:: Supplied material

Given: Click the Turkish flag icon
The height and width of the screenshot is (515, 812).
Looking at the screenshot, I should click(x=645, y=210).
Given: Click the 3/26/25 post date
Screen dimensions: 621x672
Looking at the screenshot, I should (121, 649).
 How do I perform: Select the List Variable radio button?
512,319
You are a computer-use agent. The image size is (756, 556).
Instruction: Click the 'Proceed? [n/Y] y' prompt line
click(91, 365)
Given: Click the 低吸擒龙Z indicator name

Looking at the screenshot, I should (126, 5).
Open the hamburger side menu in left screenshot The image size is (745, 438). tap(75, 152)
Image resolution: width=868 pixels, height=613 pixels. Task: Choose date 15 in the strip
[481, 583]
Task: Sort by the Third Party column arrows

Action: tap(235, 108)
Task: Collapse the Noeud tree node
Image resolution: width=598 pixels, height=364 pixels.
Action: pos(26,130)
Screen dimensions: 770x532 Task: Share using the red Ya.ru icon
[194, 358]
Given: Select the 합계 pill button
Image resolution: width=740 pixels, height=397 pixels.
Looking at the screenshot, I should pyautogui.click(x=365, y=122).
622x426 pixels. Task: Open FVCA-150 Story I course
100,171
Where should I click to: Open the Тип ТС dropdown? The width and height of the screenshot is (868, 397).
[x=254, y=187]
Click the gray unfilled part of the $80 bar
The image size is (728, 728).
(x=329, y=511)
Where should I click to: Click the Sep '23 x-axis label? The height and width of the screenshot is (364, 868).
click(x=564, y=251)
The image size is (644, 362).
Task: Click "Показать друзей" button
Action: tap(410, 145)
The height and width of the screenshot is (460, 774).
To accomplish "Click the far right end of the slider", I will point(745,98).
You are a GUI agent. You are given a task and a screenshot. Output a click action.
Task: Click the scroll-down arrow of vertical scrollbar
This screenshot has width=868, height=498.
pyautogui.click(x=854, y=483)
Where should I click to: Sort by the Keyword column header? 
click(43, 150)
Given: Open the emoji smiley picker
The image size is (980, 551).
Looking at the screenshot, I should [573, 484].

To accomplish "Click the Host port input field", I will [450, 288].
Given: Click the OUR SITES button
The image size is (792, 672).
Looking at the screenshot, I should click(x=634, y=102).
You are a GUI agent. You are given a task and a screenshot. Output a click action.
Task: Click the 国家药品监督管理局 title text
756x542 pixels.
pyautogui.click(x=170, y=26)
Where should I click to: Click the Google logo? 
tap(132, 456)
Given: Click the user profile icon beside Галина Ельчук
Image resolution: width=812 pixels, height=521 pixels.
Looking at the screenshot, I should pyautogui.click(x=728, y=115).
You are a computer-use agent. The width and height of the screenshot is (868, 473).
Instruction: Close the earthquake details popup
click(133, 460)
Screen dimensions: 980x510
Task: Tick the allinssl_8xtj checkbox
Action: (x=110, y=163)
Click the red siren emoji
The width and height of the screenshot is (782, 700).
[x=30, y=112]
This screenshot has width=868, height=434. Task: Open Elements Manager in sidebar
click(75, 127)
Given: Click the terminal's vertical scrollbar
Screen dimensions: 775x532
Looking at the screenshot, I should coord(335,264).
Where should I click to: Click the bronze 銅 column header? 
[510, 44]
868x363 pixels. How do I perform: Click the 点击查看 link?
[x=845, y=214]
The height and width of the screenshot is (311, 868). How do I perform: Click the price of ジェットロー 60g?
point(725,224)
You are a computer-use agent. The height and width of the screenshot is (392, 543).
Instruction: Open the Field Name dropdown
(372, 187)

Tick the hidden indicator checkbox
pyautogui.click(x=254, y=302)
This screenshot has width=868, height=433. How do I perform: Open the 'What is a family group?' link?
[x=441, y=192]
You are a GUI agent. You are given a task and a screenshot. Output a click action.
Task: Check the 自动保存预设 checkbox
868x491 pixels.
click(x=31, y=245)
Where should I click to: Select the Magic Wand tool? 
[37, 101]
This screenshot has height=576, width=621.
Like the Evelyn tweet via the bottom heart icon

::::

> _What is being asked_
Leaving nothing out, print each line above exactly.

> _Reply_
Given: Click the Turkish flag icon
The height and width of the screenshot is (515, 812).
Looking at the screenshot, I should click(x=645, y=210).
Given: Click the 3/26/25 post date
Screen dimensions: 621x672
Looking at the screenshot, I should (121, 649).
 How do I perform: Select the List Variable radio button?
512,319
You are a computer-use agent. The image size is (756, 556).
Instruction: Click the 'Proceed? [n/Y] y' prompt line
click(91, 365)
Given: Click the 低吸擒龙Z indicator name

Looking at the screenshot, I should (126, 5).
Open the hamburger side menu in left screenshot The image size is (745, 438). tap(75, 152)
Image resolution: width=868 pixels, height=613 pixels. Task: Choose date 15 in the strip
[481, 583]
Task: Sort by the Third Party column arrows

Action: tap(235, 108)
Task: Collapse the Noeud tree node
Image resolution: width=598 pixels, height=364 pixels.
Action: pos(26,130)
Screen dimensions: 770x532 Task: Share using the red Ya.ru icon
[194, 358]
Given: Select the 합계 pill button
Image resolution: width=740 pixels, height=397 pixels.
Looking at the screenshot, I should pyautogui.click(x=365, y=122).
622x426 pixels. Task: Open FVCA-150 Story I course
100,171
Where should I click to: Open the Тип ТС dropdown? The width and height of the screenshot is (868, 397).
[x=254, y=187]
Click the gray unfilled part of the $80 bar
The image size is (728, 728).
(x=329, y=511)
Where should I click to: Click the Sep '23 x-axis label? The height and width of the screenshot is (364, 868).
click(x=564, y=251)
The image size is (644, 362).
Task: Click "Показать друзей" button
Action: tap(410, 145)
The height and width of the screenshot is (460, 774).
To accomplish "Click the far right end of the slider", I will point(745,98).
You are a GUI agent. You are given a task and a screenshot. Output a click action.
Task: Click the scroll-down arrow of vertical scrollbar
This screenshot has width=868, height=498.
pyautogui.click(x=854, y=483)
Where should I click to: Sort by the Keyword column header? 
click(43, 150)
Given: Open the emoji smiley picker
The image size is (980, 551).
Looking at the screenshot, I should [573, 484].

To accomplish "Click the Host port input field", I will [450, 288].
Given: Click the OUR SITES button
The image size is (792, 672).
Looking at the screenshot, I should click(x=634, y=102).
You are a GUI agent. You are given a task and a screenshot. Output a click action.
Task: Click the 国家药品监督管理局 title text
756x542 pixels.
pyautogui.click(x=170, y=26)
Where should I click to: Click the Google logo? 
tap(132, 456)
Given: Click the user profile icon beside Галина Ельчук
Image resolution: width=812 pixels, height=521 pixels.
Looking at the screenshot, I should pyautogui.click(x=728, y=115).
You are a computer-use agent. The width and height of the screenshot is (868, 473).
Instruction: Close the earthquake details popup
click(133, 460)
Screen dimensions: 980x510
Task: Tick the allinssl_8xtj checkbox
Action: (x=110, y=163)
Click the red siren emoji
The width and height of the screenshot is (782, 700).
[x=30, y=112]
This screenshot has width=868, height=434. Task: Open Elements Manager in sidebar
click(75, 127)
Given: Click the terminal's vertical scrollbar
Screen dimensions: 775x532
Looking at the screenshot, I should coord(335,264).
Where should I click to: Click the bronze 銅 column header? 
[510, 44]
868x363 pixels. How do I perform: Click the 点击查看 link?
[x=845, y=214]
The height and width of the screenshot is (311, 868). How do I perform: Click the price of ジェットロー 60g?
point(725,224)
You are a computer-use agent. The height and width of the screenshot is (392, 543).
Instruction: Open the Field Name dropdown
(372, 187)

Tick the hidden indicator checkbox
pyautogui.click(x=254, y=302)
This screenshot has width=868, height=433. How do I perform: Open the 'What is a family group?' link?
[x=441, y=192]
You are a GUI agent. You are given a task and a screenshot. Output a click action.
Task: Check the 自动保存预设 checkbox
868x491 pixels.
click(x=31, y=245)
Where should I click to: Select the Magic Wand tool? 
[37, 101]
This screenshot has height=576, width=621.
Like the Evelyn tweet via the bottom heart icon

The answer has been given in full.